In Latin America, where the Impulso association develops its programmes, women and indigenous populations are the most excluded from the world of work. To help them, the students who run the association intend to promote micro-entrepreneurship there.
TupakAmaruIshkay, CC BY-SA 4.0, via Wikimedia Commons

Humanitarian & Development

  • Location

    Otavalo (Ecuador)

  • Sponsor
    Alicia Mansour

  • Grant
    €3,000 to the Selection Committee meeting of 1 April 2021 (Public Prize of the 2021 Student Solidarity Award)

Project leader

Impulso

Based in Lille, Impulso sends its members to Latin America. Students at AgroParisTech, they intervene to support people excluded from traditional financial systems (micro-entrepreneurs) and having recourse to small loans. In particular, the association targets women and the indigenous Kichwa populations in Ecuador through contact already established locally.

The support given to micro-entrepreneurs should make it possible to develop a sustainable business. The aim is for these “socios” (partners) to acquire sufficient financial autonomy to overcome marginalization. The support aims in particular to obtain microcredits, but not just this: the volunteers support these socios in the sustainable management of their income and the repayment of their debts, as well as in adopting new tools such as digitization.

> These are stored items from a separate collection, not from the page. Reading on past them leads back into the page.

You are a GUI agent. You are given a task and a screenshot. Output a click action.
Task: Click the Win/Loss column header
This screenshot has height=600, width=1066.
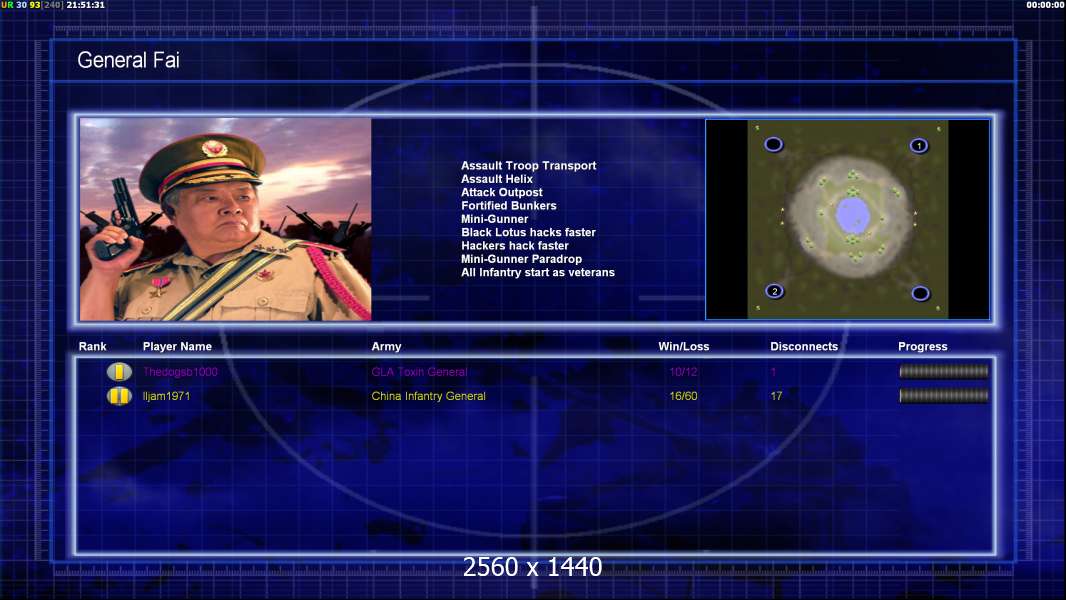point(684,347)
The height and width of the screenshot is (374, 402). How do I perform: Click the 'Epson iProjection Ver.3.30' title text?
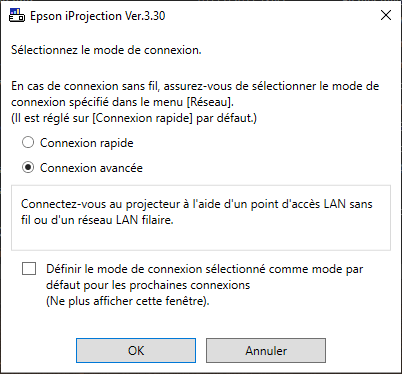coord(98,16)
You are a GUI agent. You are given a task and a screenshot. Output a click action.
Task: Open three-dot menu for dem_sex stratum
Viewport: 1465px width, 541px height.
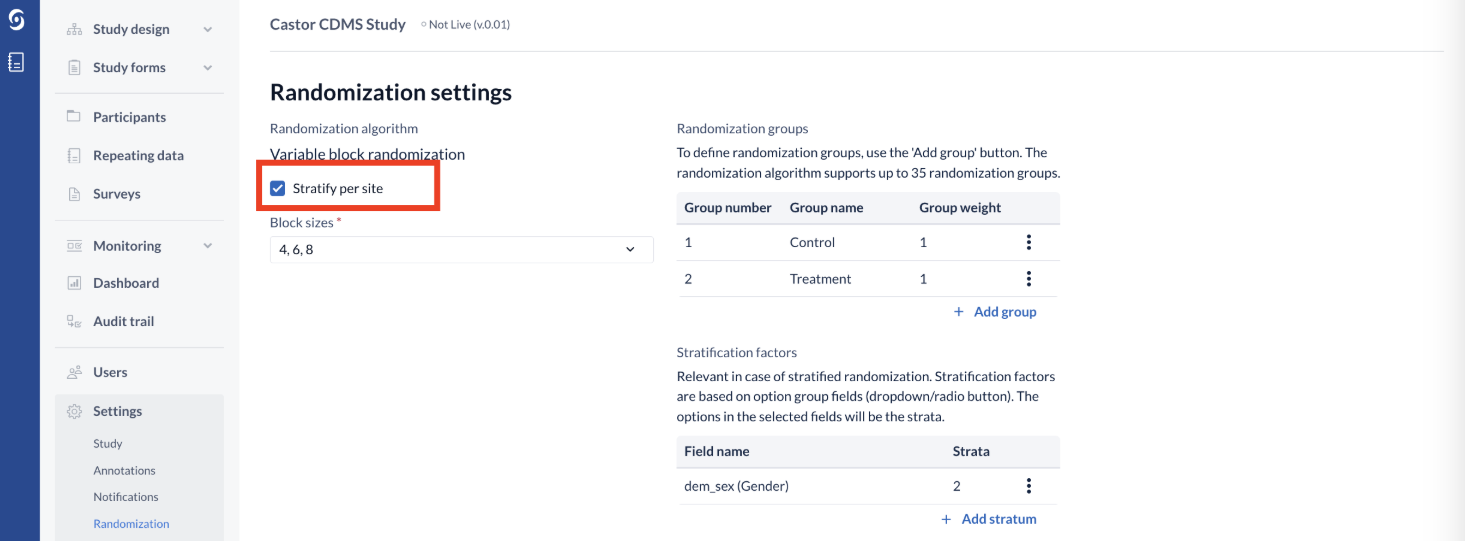click(x=1028, y=486)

The programme favours innovative solutions and socios can be monitored through several student promotions. The idea is to optimize the impact of the actions carried out with, in prospect, the ambition to reduce poverty through support towards transitioning to agro-ecology. Or microfinance fuelled by solidarity.

The “Impulso Ecuador” programme won the Public Prize at the 2021 edition of the Student Solidarity Awards.